IMSA has seen gradual growth with its Pro-Am LMP2 class in recent years. From a low of two full-time WeatherTech SportsCar Championship LMP2 entries in 2019 and one in 2020, the class jumped to four cars last year and at least five are expected in 2022.
The upward trend has been positive, but with just five cars, the comparatively small number – it’s IMSA’s least-populated class – could easily tip in a worrisome direction if the series makes the wrong decisions about its future. At the forefront of the calls for IMSA to make is whether to delay the introduction of new LMP2 cars to the series.

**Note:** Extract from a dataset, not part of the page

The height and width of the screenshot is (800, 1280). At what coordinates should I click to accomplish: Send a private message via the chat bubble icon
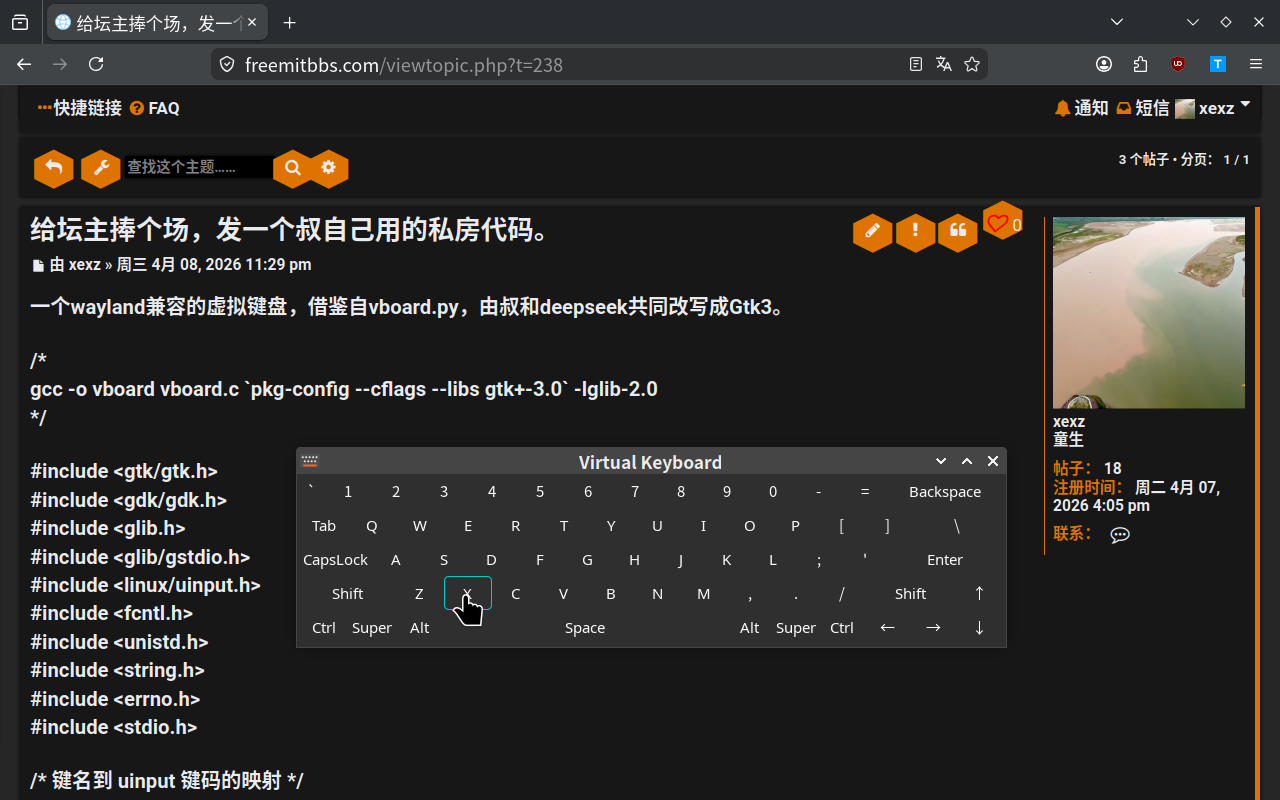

LMP2’s most recent formula, which came online in 2017, is due to be replaced in the next year or two; all of the upcoming 2023 LMDh models are based on new LMP2 underpinnings. But with the vast popularity of ORECA’s 07 chassis, there’s no shortage of the French prototypes – every LMP2 entered at this weekend’s Rolex 24 At Daytona is made by ORECA – to continue using for years to come.
Forcing LMP2 teams to abandon their 07s and incur the heavy costs involved with buying brand-new models could lead to another reduction in car counts, and with those concerns in mind, IMSA president John Doonan says the series is actively monitoring the topic.
“We’re continuing to gauge the marketplace here,” he said. “We’re continuing to have conversations with our partners at the ACO, Pierre Fillon, Thierry Bouvet, about what we do as a sport in this space. No decisions yet.
“But I think it’s something we have to continually analyze, based on the performance levels of LMP2, the expectations of what the top category cars, LMDh, will do in terms of performance, and try to make the best decisions we can for great competition and also be sensitive around car count.”